*** Begin section ***
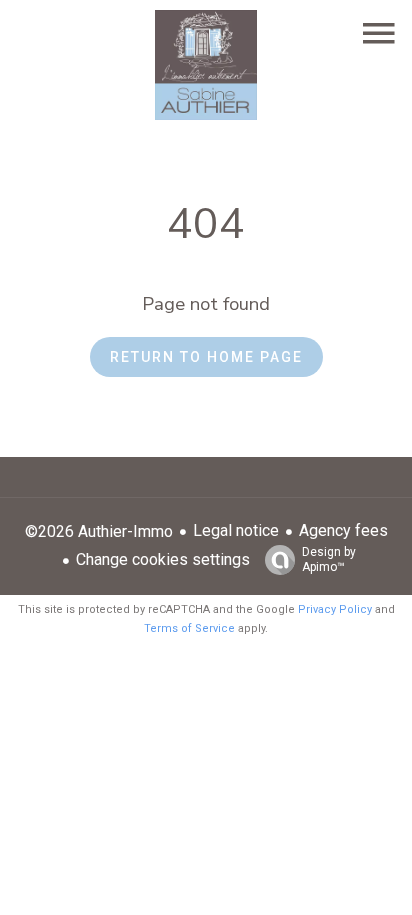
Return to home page (206, 357)
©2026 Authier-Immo (99, 531)
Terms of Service (189, 628)
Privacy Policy (335, 609)
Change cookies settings (163, 559)
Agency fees (343, 530)
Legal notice (236, 530)
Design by (329, 559)
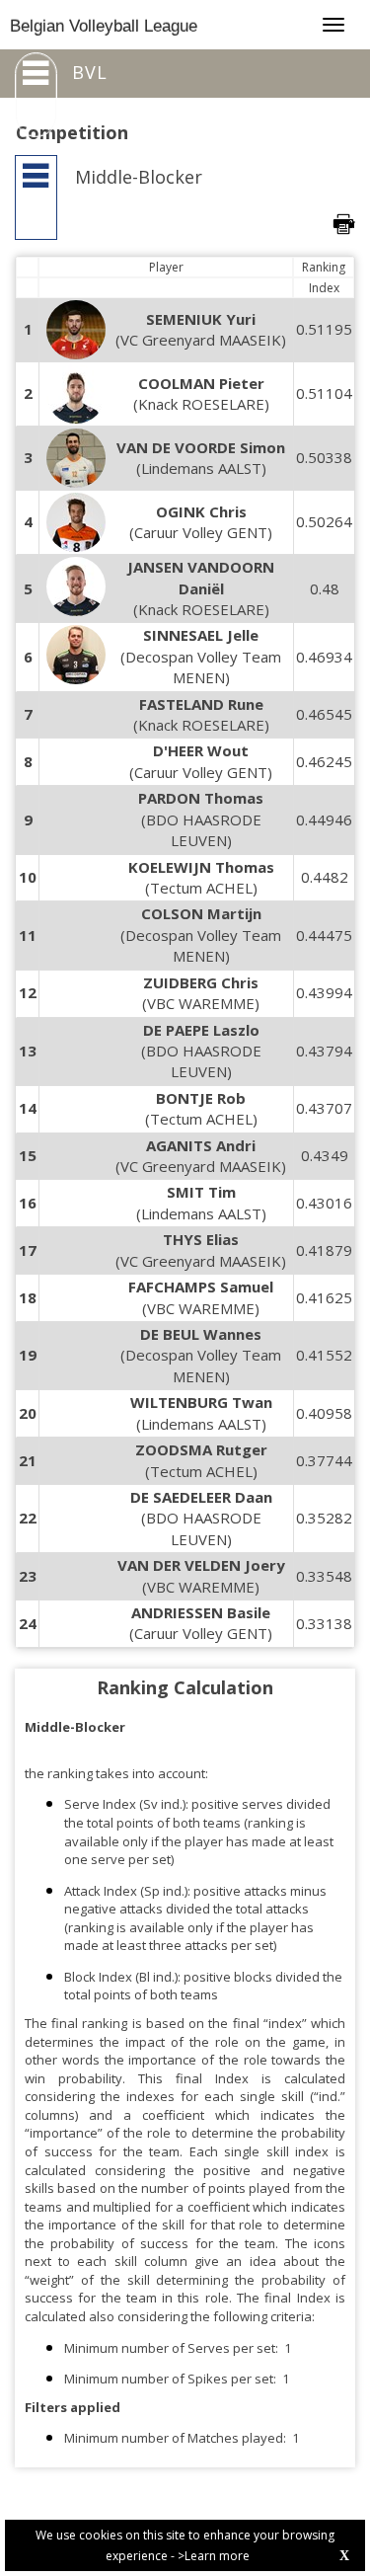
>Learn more (214, 2555)
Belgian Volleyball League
*** End section ***
▶ _Task objective_
Your copy should match the records word for word, with the pictures removed.

▶ _Expected answer_
Return to home page (206, 357)
©2026 Authier-Immo (99, 531)
Terms of Service (189, 628)
Privacy Policy (335, 609)
Change cookies settings (163, 559)
Agency fees (343, 530)
Legal notice (236, 530)
Design by (329, 559)
>Learn more (214, 2555)
Belgian Volleyball League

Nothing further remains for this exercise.